## [Your objective]
Answer these questions from the text on pseudoforest minors.
(a) Which two graphs must a graph lack as minors to be a pseudoforest?
(b) What graph family results if only the diamond is forbidden?
(c) What is the single forbidden minor when multigraphs with self-loops are considered?

## [Document excerpt]
•••••
Forming a minor of a pseudoforest by contracting some of its edges and deleting others produces another pseudoforest. Therefore, the family of pseudoforests is closed under minors, and the Robertson–Seymour theorem implies that pseudoforests can be characterized in terms of a finite set of forbidden minors, analogously to Wagner's theorem characterizing the planar graphs as the graphs having neither the complete graph K_{5} nor the complete bipartite graph K_{3,3} as minors.
As discussed above, any non-pseudoforest graph contains as a subgraph a handcuff, figure 8, or theta graph; any handcuff or figure 8 graph may be contracted to form a butterfly graph (five-vertex figure 8), and any theta graph may be contracted to form a diamond graph (four-vertex theta graph), so any non-pseudoforest contains either a butterfly or a diamond as a minor, and these are the only minor-minimal non-pseudoforest graphs. Thus, a graph is a pseudoforest if and only if it does not have the butterfly or the diamond as a minor. If one forbids only the diamond but not the butterfly, the resulting larger graph family consists of the cactus graphs and disjoint unions of multiple cactus graphs.

More simply, if multigraphs with self-loops are considered, there is only one forbidden minor, a vertex with two loops.
•••••
## [Supplied records]

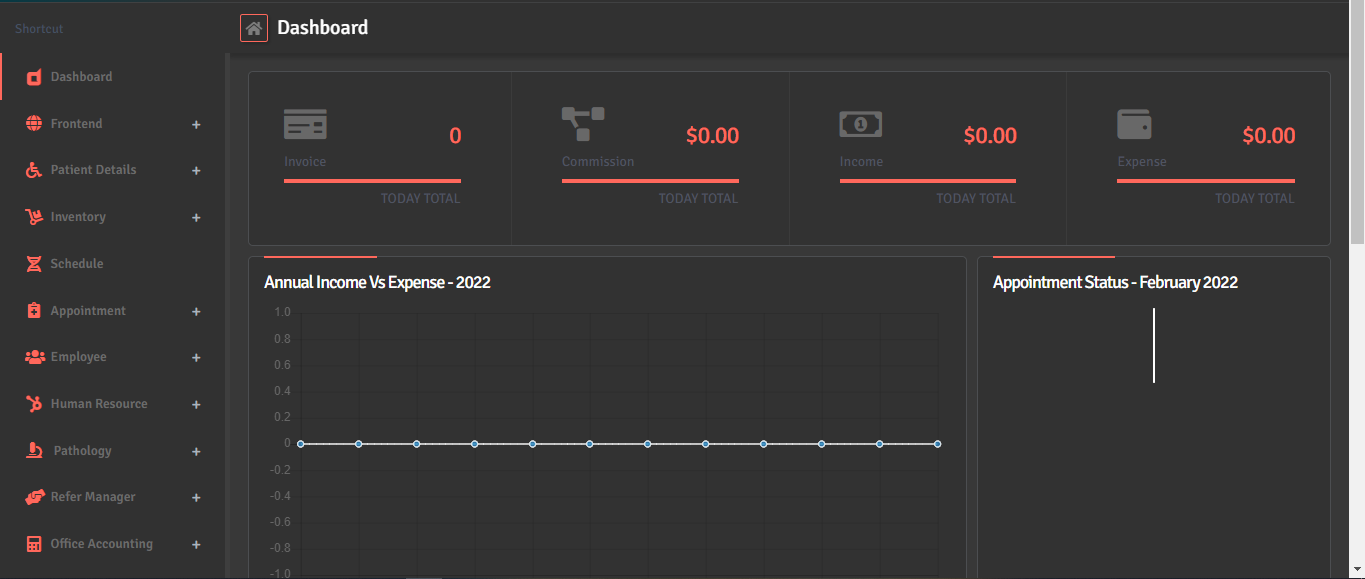Click the Inventory cart icon
The height and width of the screenshot is (579, 1365).
coord(34,217)

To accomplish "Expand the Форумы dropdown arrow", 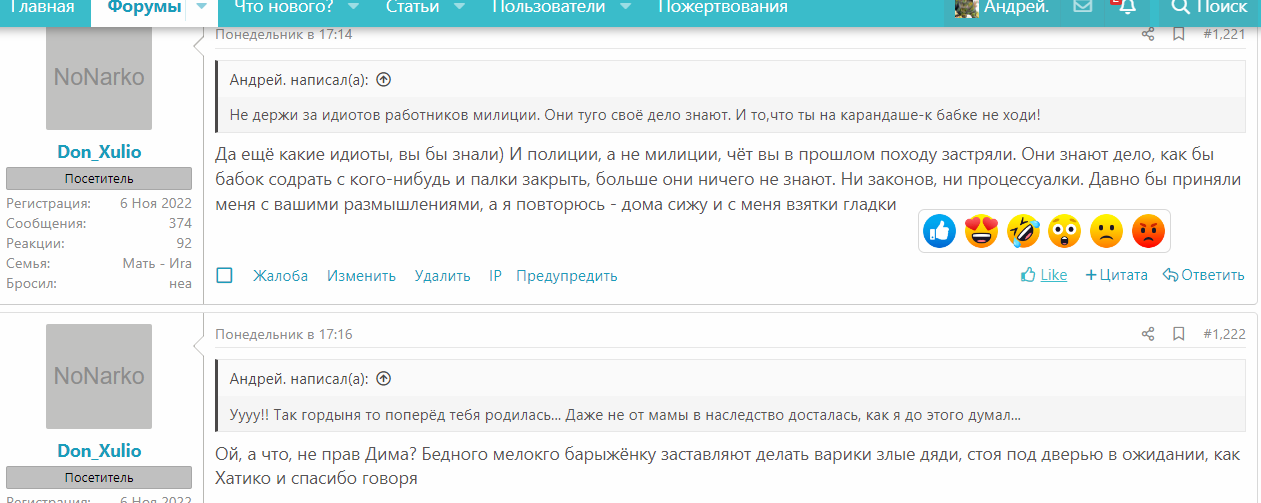I will [x=201, y=8].
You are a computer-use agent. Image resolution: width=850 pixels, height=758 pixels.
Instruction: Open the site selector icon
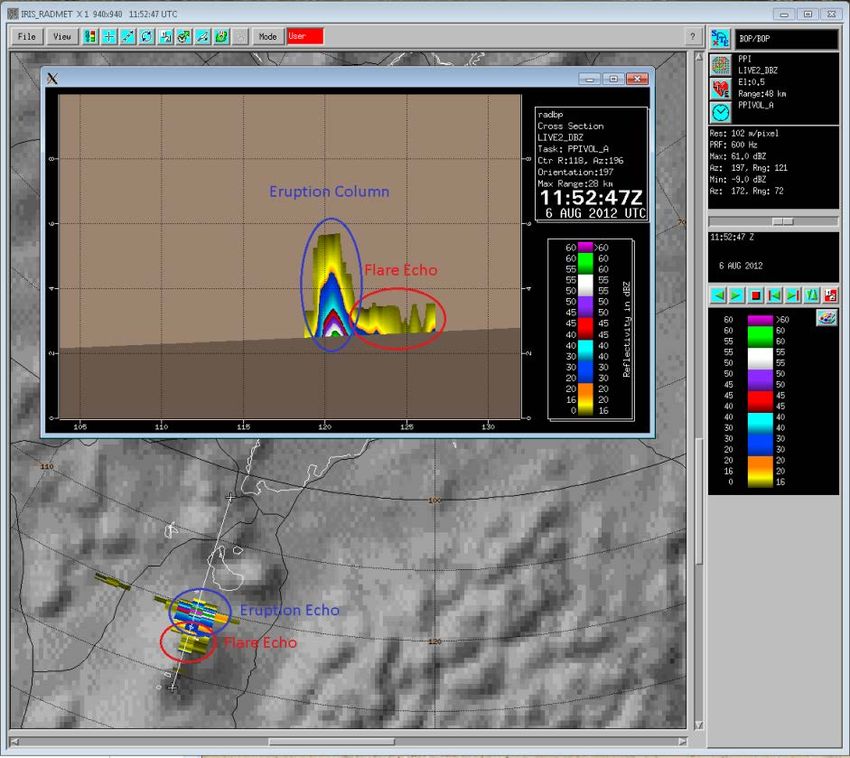tap(720, 39)
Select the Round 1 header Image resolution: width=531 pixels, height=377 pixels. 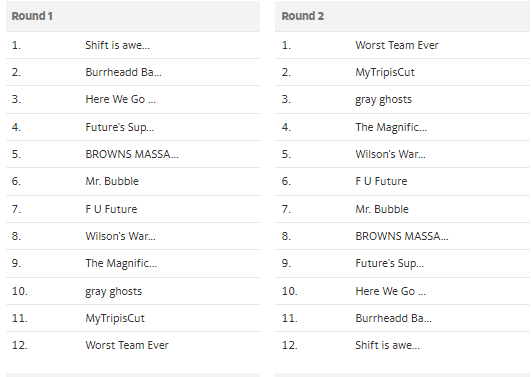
•••••
## [Solved exercise]
(a) The butterfly graph and the diamond graph.
(b) The cactus graphs and disjoint unions of multiple cactus graphs.
(c) A vertex with two loops.